In the first quarter of 2005, minority interest, representing the two minority shareholders’ proportionate interest in the Stendal mill, was€6.6 million, compared to€7.4 million in the first quarter of 2004.
On May 6, 2005, our management determined to record, and our Audit Committee approved, an adjustment of€1.6 million for the non-cash impact of other-than-temporary impairment losses on our available-for-sale securities and a loan receivable that relate to an investment in a venture company, which is a legacy investment that we have held since approximately 1996. In April 2005, the venture company proposed to place itself into liquidation. As a result, management determined to record impairment charges sufficient to reduce its investment to the net amount estimated to be recovered. We do not currently expect the impairment charge to result in any future cash expenditures.

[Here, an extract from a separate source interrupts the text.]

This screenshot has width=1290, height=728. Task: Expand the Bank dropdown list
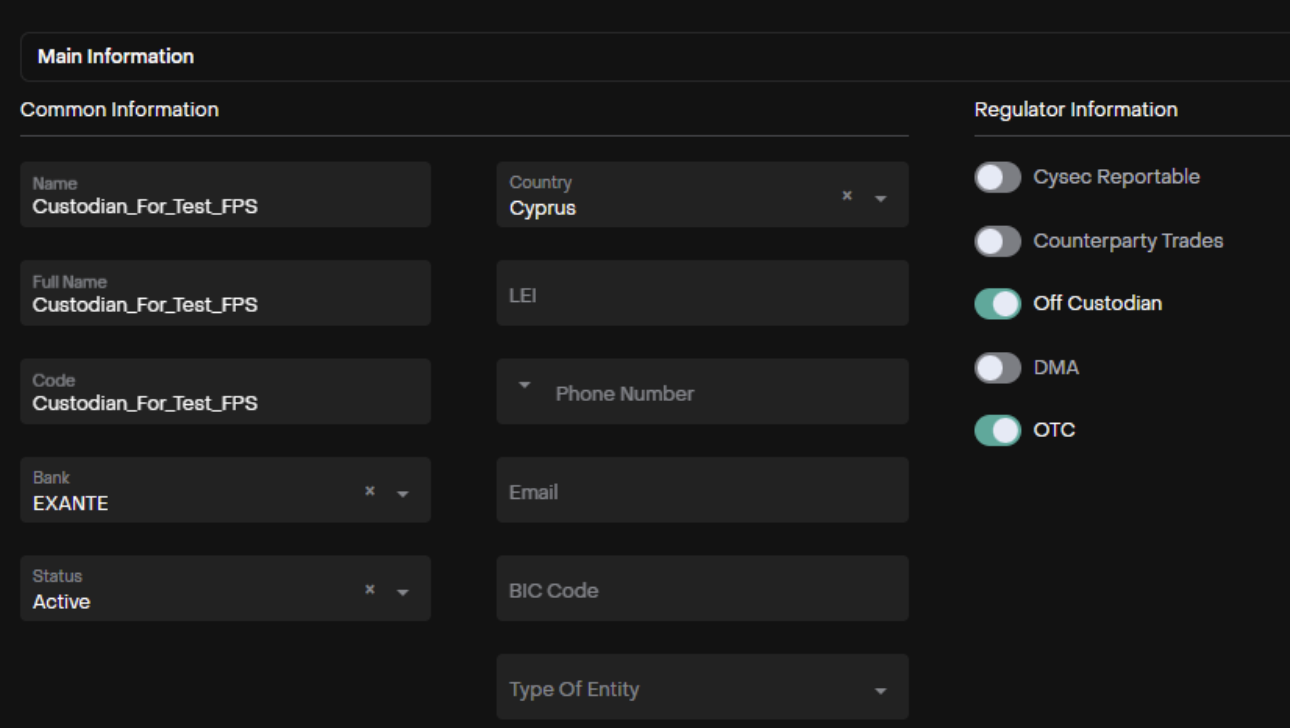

We reported a net loss for the first quarter of 2005 of€19.7 million, or€0.77 per basic and diluted share, which reflected the interest expense related to our Stendal mill of€11.8 million, the net losses on our derivatives of€3.9 million and the non-cash impairment charge of€1.6 million relating to investments. In the first quarter of 2004, we reported a net loss of€19.0 million, or€1.11 per basic and diluted share.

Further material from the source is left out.